To evaluate the effect of gliclazide administration to NIDDM patients on 1) monocyte adhesion to cultured endothelial cells, 2) plasma cytokine and lipid peroxide levels, and 3) monocyte cytokine production.
Poorly controlled glyburide-treated diabetic patients (n = 8) and healthy control subjects (n = 8) were recruited. At the beginning of the study, glyburide was replaced by an equivalent hypoglycemic dose of gliclazide. Serum and monocytes were isolated from blood obtained from control and diabetic subjects before and after 3 months of treatment with gliclazide.

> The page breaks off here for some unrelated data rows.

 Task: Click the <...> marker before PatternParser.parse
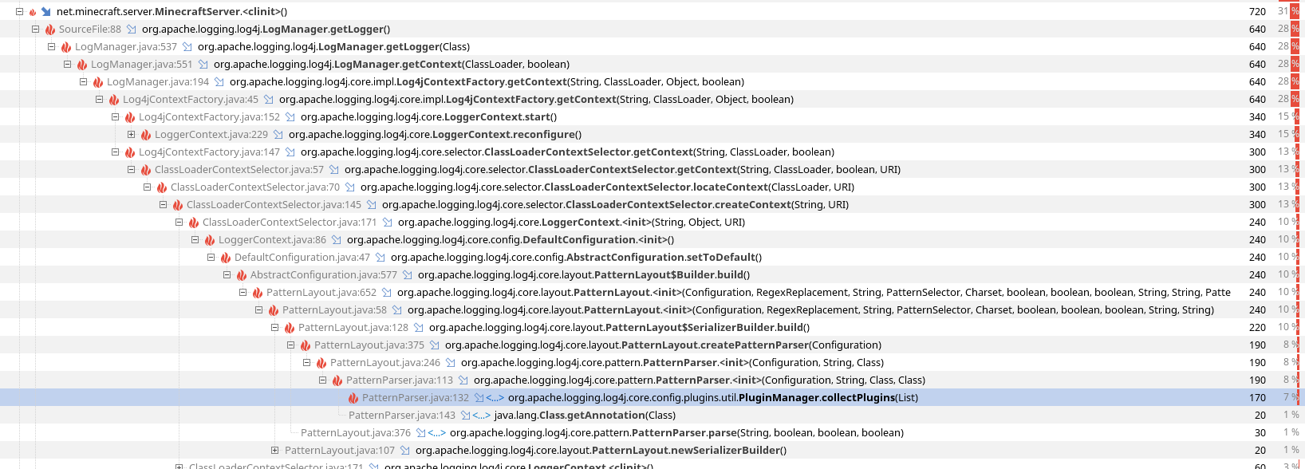pyautogui.click(x=436, y=433)
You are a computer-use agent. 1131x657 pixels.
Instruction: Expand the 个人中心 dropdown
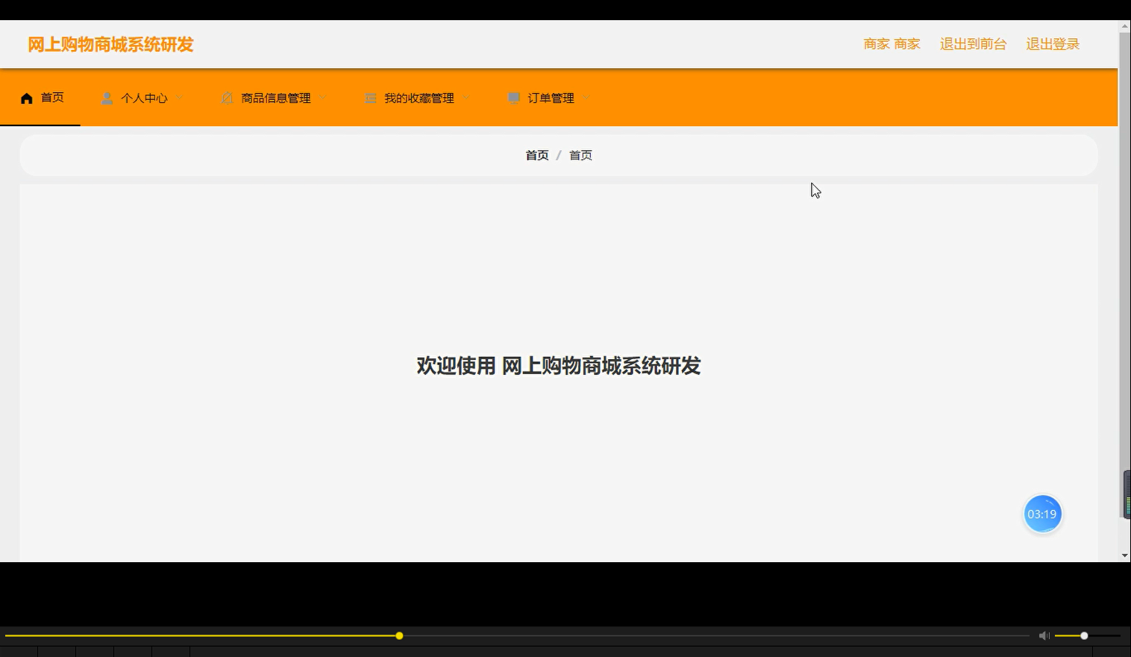[179, 97]
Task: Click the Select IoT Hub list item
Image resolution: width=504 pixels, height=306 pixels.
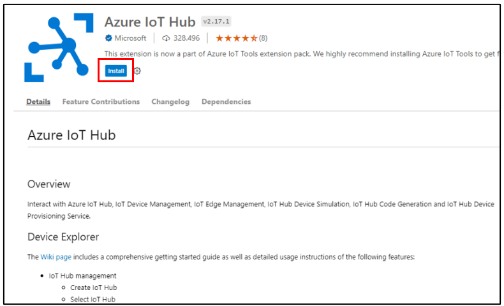Action: (93, 299)
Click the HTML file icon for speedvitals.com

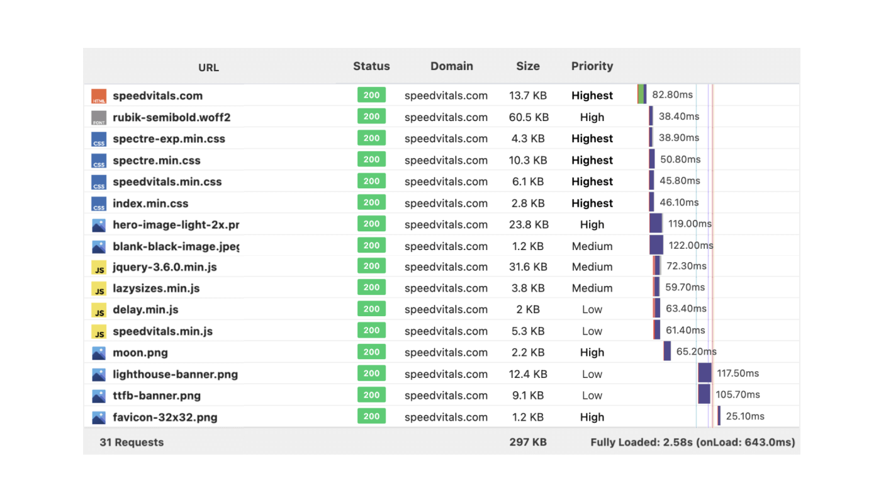pyautogui.click(x=99, y=96)
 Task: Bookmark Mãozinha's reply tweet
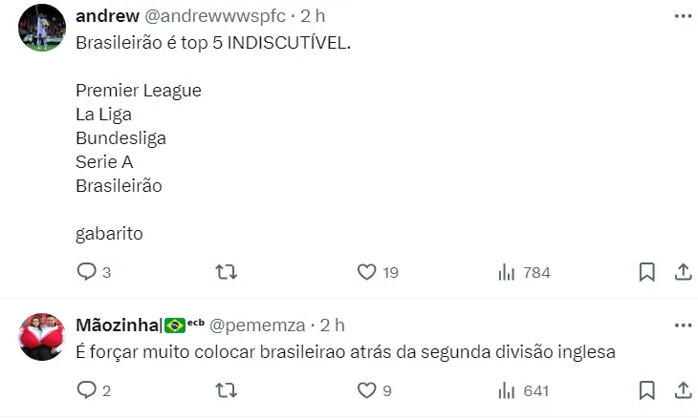click(647, 389)
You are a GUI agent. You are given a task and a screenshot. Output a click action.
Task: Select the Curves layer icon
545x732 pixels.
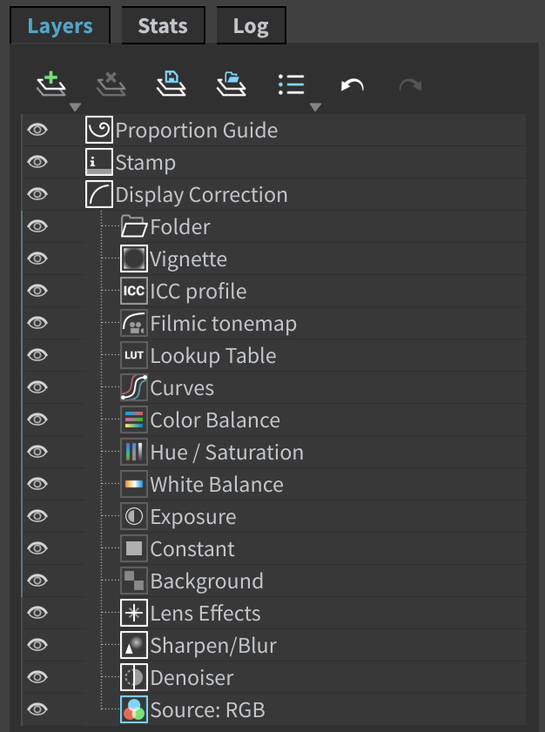tap(134, 387)
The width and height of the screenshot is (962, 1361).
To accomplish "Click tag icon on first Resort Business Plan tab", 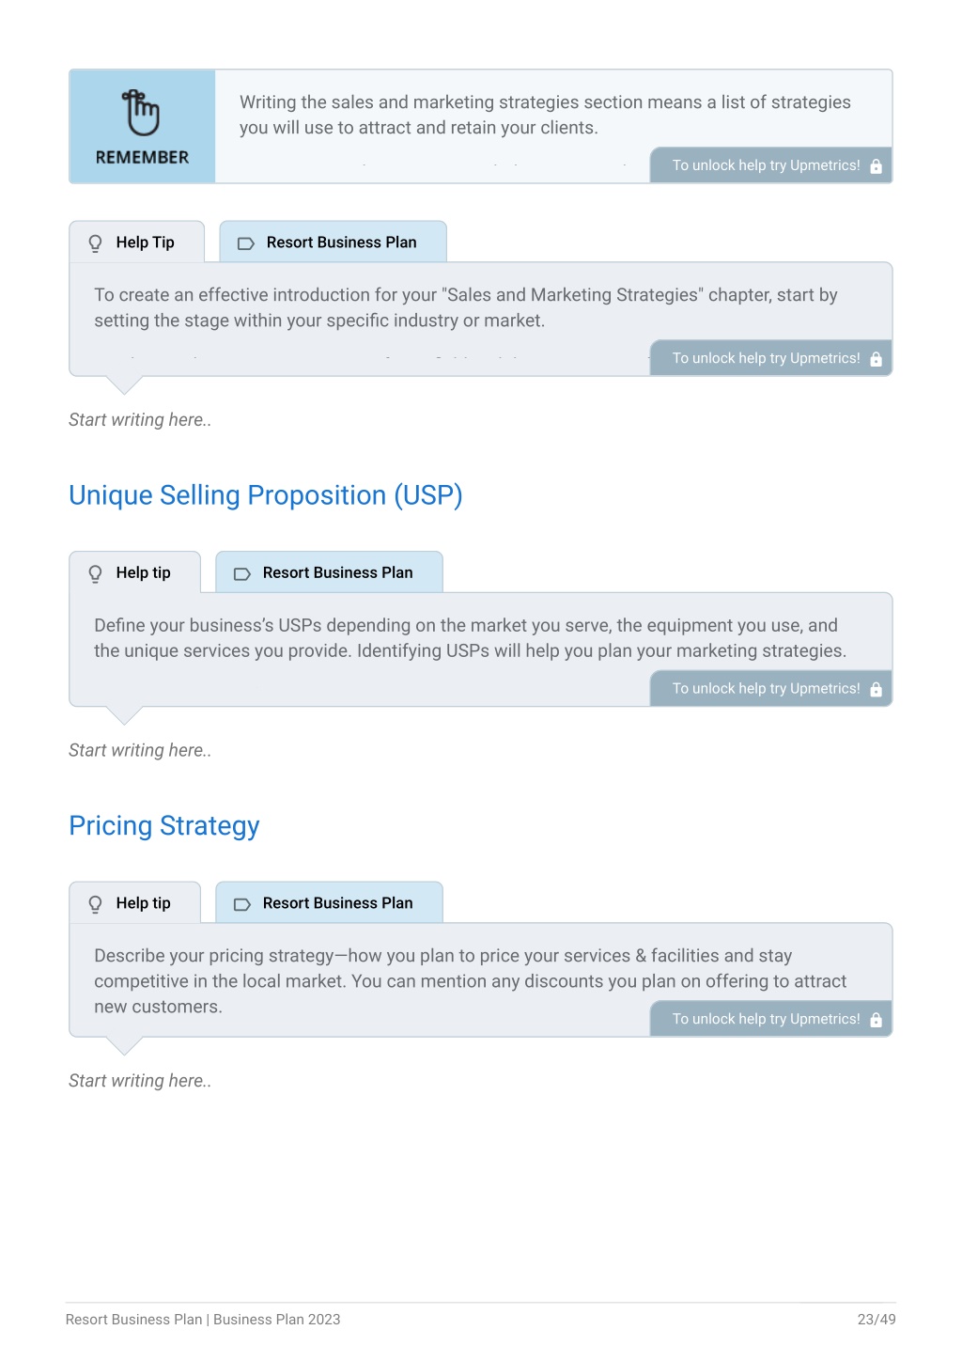I will (x=246, y=243).
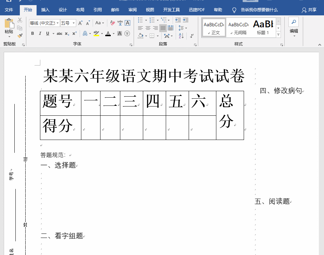Click the Format Painter brush icon

tap(20, 35)
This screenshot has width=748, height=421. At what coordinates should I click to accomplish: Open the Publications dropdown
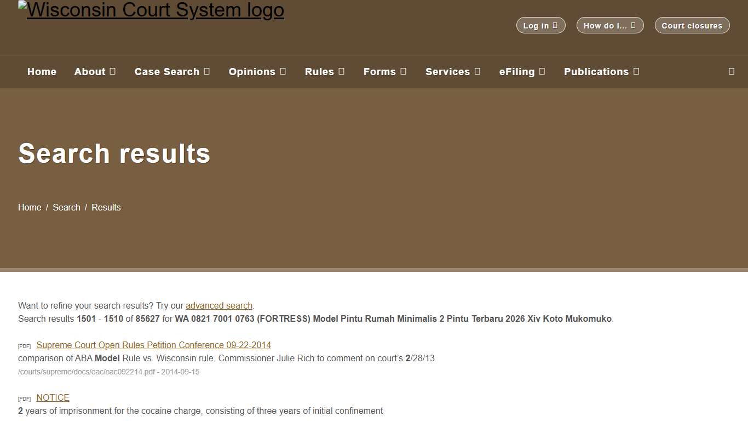(601, 71)
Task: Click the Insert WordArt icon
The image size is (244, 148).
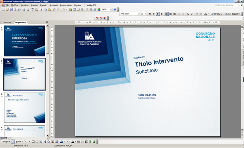Action: point(45,141)
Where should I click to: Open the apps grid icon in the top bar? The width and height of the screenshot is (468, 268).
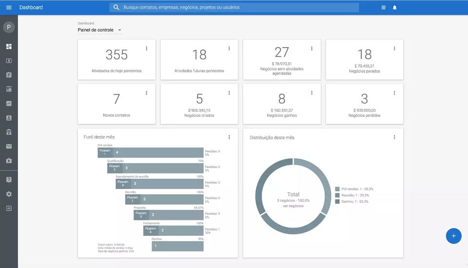[383, 7]
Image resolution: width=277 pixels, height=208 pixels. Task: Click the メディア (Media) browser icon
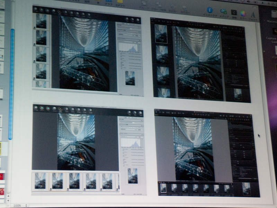coord(224,12)
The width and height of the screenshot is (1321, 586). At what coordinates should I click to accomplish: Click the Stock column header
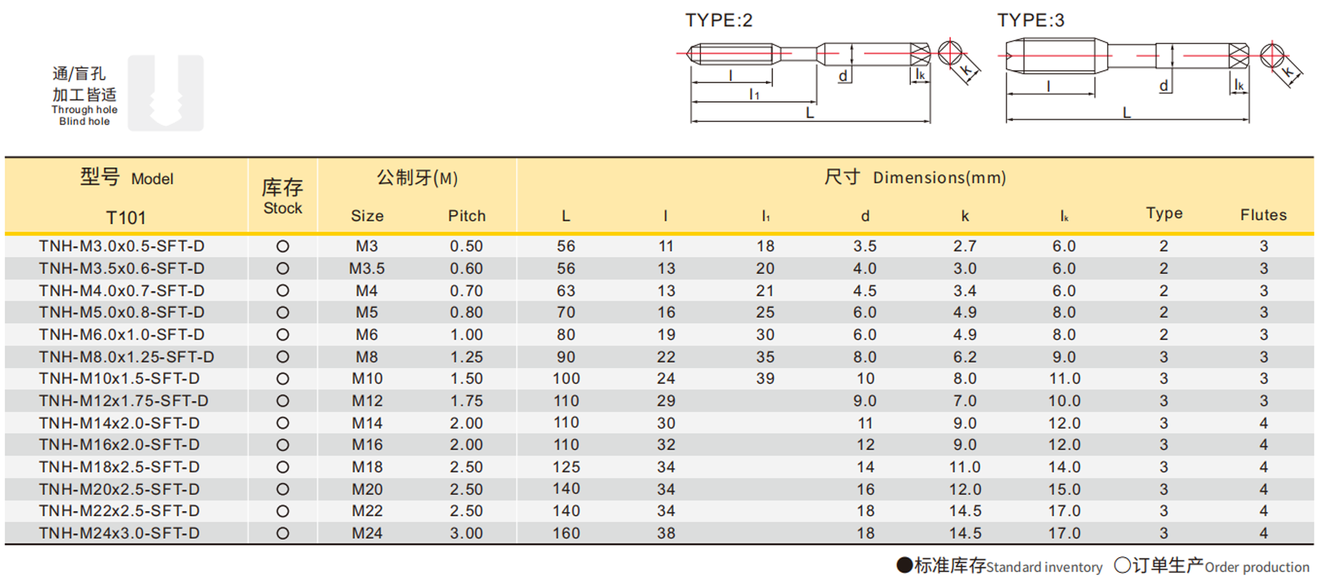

Plasma lipid peroxide levels and monocyte adhesion to endothelial cells are enhanced in NIDDM patients, and gliclazide administration totally reverses these abnormalities. Before gliclazide treatment, serum levels of cytokines did not differ in the control and the diabetic groups, with the exception of an enhancement of tumor necrosis factor-α (TNF-α) and interleukin-6 (IL)-6 in NIDDM subjects. Basal and lipopolysaccharide (LPS)-stimulated monocyte production of interleukin-1β, IL-6, and IL-8 did not differ between the two groups. Furthermore, basal monocyte production of TNF-α was similar in the control and the diabetic groups, whereas a marked increase in the LPS-stimulated monocyte production of TNF-α was observed in the NIDDM group. Gliclazide treatment lowered LPS-stimulated TNF-α production by diabetic monocytes to levels similar to those observed in control subjects.
Gliclazide administration to NIDDM patients inhibits the increased adhesiveness of diabetic monocytes to endothelial cells and reduces the production of TNF-α by these cells. These results suggest that treatment of NIDDM subjects with gliclazide may be beneficial in the prevention of atherosclerosis associated with NIDDM.